Фрагмент для чтения =
· · · · ·

Но смысл этого праздника был иным, совершенно не похожим на тот, который реставрирует Островский в «Снегурочке». В Ярилин день крестьяне XIX века уже не встречали бога Солнца, а хоронили его. По свидетельству современных Островскому фольклористов, в Костроме во Все-святское заговенье совершался обряд погребения Ярилы. Куклу Ярилы в обрядном шествии нёс в гробике старик, а по сторонам шли женщины и оплакивали в песнях Ярилу как умершего. В Галиче и Кинешме представителем Ярилы выбирали старика, специально одетого в лохмотья, и забавлялись над ним. Гуляния в честь Ярилы совершались
под Кинешмой в Яриловой роще, возле Чухломы на Яриловом поле и на Поклонной горе близ села Туровского в Галиче. На Ярилин день существовал обычай «поневеститься»: крестьянские девушки и парни собирались по вечерам в рощах и долинах у прудов и озёр на пляски и игры.
Смысл этого древнего языческого праздника академик Б. А. Рыбаков определяет так: «Календар-но обряд уничтожения кукол падает на два периода: во-первых, на раннюю весну (сожжение Масленицы), а во-вторых, на разгар лета, завершаясь Троицыным днем, днем Ивана Купалы (24 июня) или Петровым днем (29 июня).
Первая, ранневесенняя группа обрядов ясна по своему смыслу: правы те этнографы, которые расценивают весёлое сожжение Масленицы и катание горящих колёс с горы в реку как символическое сожжение зимы, как встречу весны в день весеннего равноденствия, когда день начинает побеждать ночь, тепло побеждает холод. Христианский пасхально-великопостный цикл сдвинул разгульную Масленицу со своего исконного места - 24 марта, в силу чего она утратила свою первоначальную связь с весенней солнечной фазой, но целый ряд этнографических фактов говорит о существовавшей ранее связи. <.>
Второй календарный срок ритуального уничтожения или погребения кукол-чучел, названный народом Зелеными святками, заполнен обрядами совершенно иного значения. Они проводились в то время, когда хлебные злаки уже созревали, когда первичное зерно, посеянное в землю, уже отдало всю свою силу новым росткам, начавшим колоситься. <...> Это не праздник урожая, не торжество земледельцев, собравших спелые колосья (до жатвы остаётся ещё более месяца), а моление о том, чтобы старая вегетативная сила весеннего ярового посева перешла в новые, созревающие, но ещё не созревшие растения, передала бы им свою ярь» [24, с. 172-175].

· · · · ·

Содержимое набора данных =
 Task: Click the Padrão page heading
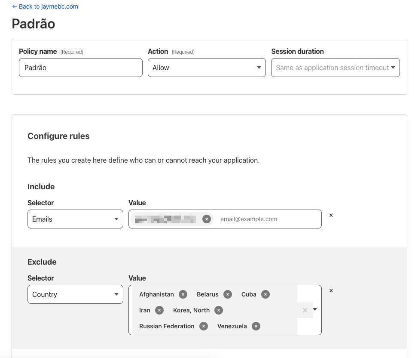coord(34,24)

· · · · ·

Задания для выполнения =
1. Кто, согласно фрагменту о Ярилином дне, нёс в гробике куклу Ярилы во время обрядового шествия в Костроме?
2. Выведите без изменений часть фрагмента о Ярилином дне, начиная со слов «Смысл этого древнего» и заканчивая словами «днем (29 июня).» включительно.

Ответы по заданиям =
1. Куклу Ярилы в гробике нёс старик.

2.
Смысл этого древнего языческого праздника академик Б. А. Рыбаков определяет так: «Календар-но обряд уничтожения кукол падает на два периода: во-первых, на раннюю весну (сожжение Масленицы), а во-вторых, на разгар лета, завершаясь Троицыным днем, днем Ивана Купалы (24 июня) или Петровым днем (29 июня).